Good Luck, Good Book, St. Jude

This post was written on February 19, 2016.

When my novel Each Vagabond By Name won the University of New Orleans Publishing Lab Prize, it was like leaping from a familiar pond into a clear, sparkling new sea. I’d been close to contest-winning, and the subsequent publication, before--many times, in fact. My novel was a veteran bridesmaid, accustomed to standing by in her ill-fitting dress while yet another lovely bride said “I do.” I’d come to expect how it would all pan out: submission, finalist, *thisclose*, and then another door closed as someone else’s book went on to a happy marriage with publication.

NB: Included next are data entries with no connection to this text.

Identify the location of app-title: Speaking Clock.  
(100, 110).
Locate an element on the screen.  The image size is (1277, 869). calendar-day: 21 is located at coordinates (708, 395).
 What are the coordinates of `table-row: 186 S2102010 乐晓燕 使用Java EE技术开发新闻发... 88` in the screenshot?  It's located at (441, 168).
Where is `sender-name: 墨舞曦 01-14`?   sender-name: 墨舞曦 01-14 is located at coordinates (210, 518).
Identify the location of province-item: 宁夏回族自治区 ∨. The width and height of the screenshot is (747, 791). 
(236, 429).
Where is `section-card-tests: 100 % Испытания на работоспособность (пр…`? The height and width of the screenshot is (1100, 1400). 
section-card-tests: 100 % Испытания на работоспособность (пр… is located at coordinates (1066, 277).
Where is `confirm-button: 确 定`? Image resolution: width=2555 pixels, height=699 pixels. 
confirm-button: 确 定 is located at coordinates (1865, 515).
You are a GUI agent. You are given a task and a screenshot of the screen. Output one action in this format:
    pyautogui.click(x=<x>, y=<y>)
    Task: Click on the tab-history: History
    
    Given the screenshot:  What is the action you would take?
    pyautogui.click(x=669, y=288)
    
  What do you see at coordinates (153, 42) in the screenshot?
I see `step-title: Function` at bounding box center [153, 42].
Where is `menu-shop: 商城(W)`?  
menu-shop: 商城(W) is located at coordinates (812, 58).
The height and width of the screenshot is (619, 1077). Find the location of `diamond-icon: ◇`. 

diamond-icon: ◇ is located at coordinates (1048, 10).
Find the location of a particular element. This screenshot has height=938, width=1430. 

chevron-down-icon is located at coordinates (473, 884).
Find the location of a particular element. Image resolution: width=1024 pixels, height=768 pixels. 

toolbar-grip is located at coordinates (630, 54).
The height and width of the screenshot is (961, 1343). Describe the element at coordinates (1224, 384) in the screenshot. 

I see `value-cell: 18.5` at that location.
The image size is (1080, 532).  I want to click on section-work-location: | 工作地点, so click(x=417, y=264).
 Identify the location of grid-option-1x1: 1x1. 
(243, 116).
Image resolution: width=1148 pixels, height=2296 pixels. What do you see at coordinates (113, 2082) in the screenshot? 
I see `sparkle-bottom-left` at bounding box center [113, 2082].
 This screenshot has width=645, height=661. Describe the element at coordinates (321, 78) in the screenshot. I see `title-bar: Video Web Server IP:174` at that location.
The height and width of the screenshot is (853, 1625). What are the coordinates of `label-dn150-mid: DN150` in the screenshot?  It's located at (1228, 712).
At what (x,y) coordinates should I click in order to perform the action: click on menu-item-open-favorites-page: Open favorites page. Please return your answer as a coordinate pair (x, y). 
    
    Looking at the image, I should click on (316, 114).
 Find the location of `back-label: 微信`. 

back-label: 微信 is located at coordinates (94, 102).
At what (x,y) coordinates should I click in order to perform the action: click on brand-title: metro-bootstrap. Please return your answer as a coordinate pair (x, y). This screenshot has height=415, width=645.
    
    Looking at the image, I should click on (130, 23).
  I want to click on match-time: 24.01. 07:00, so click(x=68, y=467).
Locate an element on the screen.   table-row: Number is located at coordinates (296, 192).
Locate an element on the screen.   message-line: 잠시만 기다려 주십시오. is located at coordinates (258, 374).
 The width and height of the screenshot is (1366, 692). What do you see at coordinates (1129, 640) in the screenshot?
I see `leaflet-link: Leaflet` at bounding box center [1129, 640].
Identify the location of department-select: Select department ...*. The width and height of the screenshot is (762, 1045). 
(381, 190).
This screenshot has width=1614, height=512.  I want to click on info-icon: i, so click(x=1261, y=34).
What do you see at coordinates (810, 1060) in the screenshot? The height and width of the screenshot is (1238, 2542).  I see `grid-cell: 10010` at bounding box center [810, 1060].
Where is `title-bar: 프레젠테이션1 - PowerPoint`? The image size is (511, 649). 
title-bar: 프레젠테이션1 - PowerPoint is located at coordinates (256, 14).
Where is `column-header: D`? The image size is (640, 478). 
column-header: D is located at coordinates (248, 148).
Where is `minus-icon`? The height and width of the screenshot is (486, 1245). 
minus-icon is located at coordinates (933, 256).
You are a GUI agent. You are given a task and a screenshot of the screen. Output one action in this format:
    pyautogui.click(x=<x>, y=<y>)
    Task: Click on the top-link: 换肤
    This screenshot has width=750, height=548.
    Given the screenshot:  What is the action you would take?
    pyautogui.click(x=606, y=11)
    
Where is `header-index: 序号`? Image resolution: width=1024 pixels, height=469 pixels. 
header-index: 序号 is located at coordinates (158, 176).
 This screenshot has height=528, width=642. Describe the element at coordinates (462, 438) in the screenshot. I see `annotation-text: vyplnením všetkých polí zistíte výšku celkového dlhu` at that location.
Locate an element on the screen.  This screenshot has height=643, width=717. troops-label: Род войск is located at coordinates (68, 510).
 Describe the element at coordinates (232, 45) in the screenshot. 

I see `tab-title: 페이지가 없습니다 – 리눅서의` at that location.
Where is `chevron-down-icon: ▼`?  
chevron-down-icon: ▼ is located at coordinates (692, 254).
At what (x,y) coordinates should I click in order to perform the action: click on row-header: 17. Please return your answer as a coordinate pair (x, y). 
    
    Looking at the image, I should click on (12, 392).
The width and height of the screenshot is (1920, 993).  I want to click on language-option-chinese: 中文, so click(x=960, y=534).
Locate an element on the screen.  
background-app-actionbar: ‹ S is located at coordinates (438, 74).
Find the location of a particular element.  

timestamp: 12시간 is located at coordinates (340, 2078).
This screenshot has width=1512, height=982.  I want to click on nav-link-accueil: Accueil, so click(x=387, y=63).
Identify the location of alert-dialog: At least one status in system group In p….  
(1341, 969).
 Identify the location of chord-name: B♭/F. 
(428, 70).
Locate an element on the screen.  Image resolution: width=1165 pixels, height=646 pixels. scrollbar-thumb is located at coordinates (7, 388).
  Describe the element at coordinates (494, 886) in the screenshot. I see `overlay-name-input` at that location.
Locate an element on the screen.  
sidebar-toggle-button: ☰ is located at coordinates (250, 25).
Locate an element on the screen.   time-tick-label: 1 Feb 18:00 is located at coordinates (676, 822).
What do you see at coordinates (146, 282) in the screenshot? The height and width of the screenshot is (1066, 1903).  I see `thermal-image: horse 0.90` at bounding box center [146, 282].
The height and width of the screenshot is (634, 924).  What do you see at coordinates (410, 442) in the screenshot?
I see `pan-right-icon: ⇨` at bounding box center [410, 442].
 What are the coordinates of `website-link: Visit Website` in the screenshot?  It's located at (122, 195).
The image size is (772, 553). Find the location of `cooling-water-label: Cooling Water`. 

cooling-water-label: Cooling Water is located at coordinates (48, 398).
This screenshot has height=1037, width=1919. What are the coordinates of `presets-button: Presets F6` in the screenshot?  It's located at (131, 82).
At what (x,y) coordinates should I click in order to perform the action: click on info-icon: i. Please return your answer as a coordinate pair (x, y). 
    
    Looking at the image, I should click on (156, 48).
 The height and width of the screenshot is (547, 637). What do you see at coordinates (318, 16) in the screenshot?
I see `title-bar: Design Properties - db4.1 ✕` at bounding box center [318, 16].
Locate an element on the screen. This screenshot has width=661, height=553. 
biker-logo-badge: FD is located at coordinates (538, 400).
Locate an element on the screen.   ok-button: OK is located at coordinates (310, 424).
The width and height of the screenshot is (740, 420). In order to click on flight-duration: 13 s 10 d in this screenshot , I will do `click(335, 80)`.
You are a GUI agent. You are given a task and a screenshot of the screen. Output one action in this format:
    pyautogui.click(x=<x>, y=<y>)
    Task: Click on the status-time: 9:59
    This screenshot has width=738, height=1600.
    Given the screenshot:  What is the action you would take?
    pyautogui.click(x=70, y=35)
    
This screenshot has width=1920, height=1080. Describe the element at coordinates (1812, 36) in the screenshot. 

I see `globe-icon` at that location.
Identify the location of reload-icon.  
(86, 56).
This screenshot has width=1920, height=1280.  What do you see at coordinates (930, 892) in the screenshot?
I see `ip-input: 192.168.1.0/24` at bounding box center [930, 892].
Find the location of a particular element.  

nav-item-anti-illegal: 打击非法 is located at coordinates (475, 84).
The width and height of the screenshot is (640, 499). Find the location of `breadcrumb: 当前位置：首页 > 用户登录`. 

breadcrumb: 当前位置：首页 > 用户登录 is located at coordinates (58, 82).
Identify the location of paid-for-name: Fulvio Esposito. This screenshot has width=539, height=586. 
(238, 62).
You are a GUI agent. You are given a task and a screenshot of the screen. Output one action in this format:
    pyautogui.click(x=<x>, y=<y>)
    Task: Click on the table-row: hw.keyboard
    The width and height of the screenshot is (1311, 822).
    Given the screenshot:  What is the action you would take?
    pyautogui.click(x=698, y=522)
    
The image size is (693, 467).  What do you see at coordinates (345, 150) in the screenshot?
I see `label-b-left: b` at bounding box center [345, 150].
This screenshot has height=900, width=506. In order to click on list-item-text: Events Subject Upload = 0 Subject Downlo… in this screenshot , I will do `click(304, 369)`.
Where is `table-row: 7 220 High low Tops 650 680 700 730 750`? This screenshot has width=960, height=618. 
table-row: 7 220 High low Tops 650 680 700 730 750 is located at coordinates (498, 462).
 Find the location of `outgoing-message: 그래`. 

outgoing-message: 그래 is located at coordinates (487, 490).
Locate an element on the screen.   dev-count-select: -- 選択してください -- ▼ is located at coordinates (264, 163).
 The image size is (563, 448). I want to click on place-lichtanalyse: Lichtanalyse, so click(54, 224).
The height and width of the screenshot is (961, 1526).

But something felt different this time, when I submitted to this particular contest. First, I learned of the contest from a sideways route, through an online group of women writers, instead of the contest listings I usually perused. Stumbling on the call for submissions felt lucky somehow. Second, the contest was the first held by the UNO Publishing Lab, and graduate students would have a crucial role in the selection, editing, and promotion of the winner. I thought students might be a little more open to my quiet story--less constricted by commercial requirements and expectations. And I loved the idea of a group of aspiring writers getting behind the winning novel to get it into the world. It wasn’t a standard publication route for a first novel, but it was an appealing prospect for my book.

And finally, there was St. Jude. Patron saint of lost causes. It’d be hard to find a more fitting guardian for my eternal bridesmaid of a book, but I’d never thought to pray to him with any of my other flirtations as a finalist. Praying to the saints isn’t really part of my regular life, except for the occasional prayer to St. Anthony when I can’t find my keys. But the day I found out I was a finalist, a distant cousin I haven’t spoken to or seen in decades mentioned St. Jude in a Facebook post. Of course: of course St. Jude. I Googled around for a novena (nine prayers for a particular intention) and printed the prayers out on scrap paper.

The day after I’d prayed the eighth prayer, I found out I won. My book would be published, lost cause no more.

I’m not giving St. Jude all the credit, of course. So much more went into this win than a selective Catholic’s random prayers to a quirky saint. For one thing, the UNO Publishing Lab’s group of students couldn’t have been more perfectly receptive to my story, with several of them from Pennsylvania (where my novel is set) and one of them of Roma descent (among my novel’s main characters are itinerant thieves the fearful, isolated locals call “gypsies”). For another thing, I’ve always believed in my book. It had come close before; this was certainly a matter of being the right book with the right readers at the right time. The stars were finally aligned. I didn't really need St. Jude’s intercession.

And yet. The part of me that traffics in imagination, and mystery, can’t discount St. Jude completely. I was focusing on other writing; I'd accepted that this story would probably always be close to my heart but absent from the world. Until the perfect confluence of luck and readers and maybe a teeny bit of saintly help plucked it from spinsterhood and made it a bride.